Continuer (2016)

"Continuer" de Laurent Mauvignier, é um romance que se abre como uma ferida. A viagem de uma mãe com o filho adolescente, a cavalo pelo Quirguistão, é menos um gesto de fuga e mais um mergulho forçado num território interior onde cada gesto reverbera com uma intensidade que Mauvignier domina como poucos. A força do livro está logo no início, onde a emoção se cola à pele, quase como se a própria paisagem fosse moldada pelas tensões entre os dois.

No entanto, o romance estende-se demasiado no meio, com detalhes e descrições que, apesar de belos, vão diluindo a tensão que a abertura prometia. Mauvignier escreve com aquela precisão lírica que o aproxima de Proust — uma atenção microscópica ao detalhe emocional, aos pequenos tremores do corpo e do pensamento — mas o seu gesto é mais visceral do que filosófico. A emoção aqui não é conceito: é matéria sensorial. 

Há uma cena que condensa esta força: o filho, Samuel, entra no carro e escolhe sentar-se no banco de trás, não ao lado da mãe. Ela sabe que ele espera a explosão. Ele recolhe-se atrás justamente para poder fechar os olhos, para se proteger dela.
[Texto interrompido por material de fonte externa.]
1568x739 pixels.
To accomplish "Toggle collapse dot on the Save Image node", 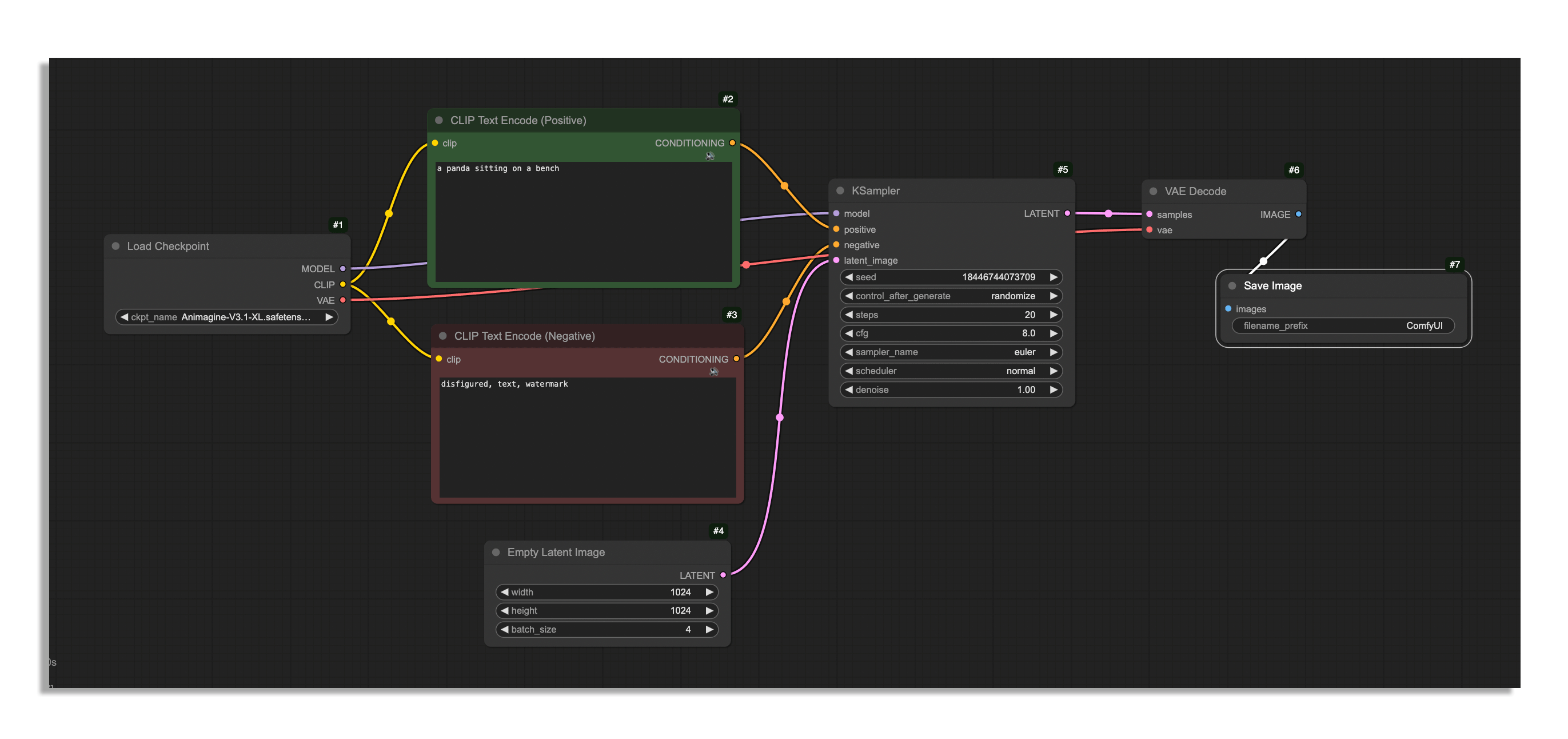I will pyautogui.click(x=1232, y=286).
Mauvignier narra este gesto com uma delicadeza ferida, deixando a câmara imóvel sobre os pormenores: as pálpebras que cedem ao sono, a tentativa de resistir à luz da manhã, a cabeça que tomba, a voz da mãe que o desperta como um golpe. Tudo isto dentro de um habitáculo apertado quase sem ar.

É talvez nesta forma de transformar emoções em espaço — neste modo de converter o que é íntimo em geografia sensível — que Mauvignier é mais singular. O romance vive e respira dessa paisagem emocional, mesmo quando o ritmo se torna irregular. 

"Continuer" não é um romance perfeito, mas é um romance verdadeiro naquilo que importa: o confronto com aquilo que carregamos, com o que nos formou e com o que ainda não sabemos resolver. E, por instantes, Mauvignier faz-nos sentir que a literatura pode realmente tocar a nossa ferida interior.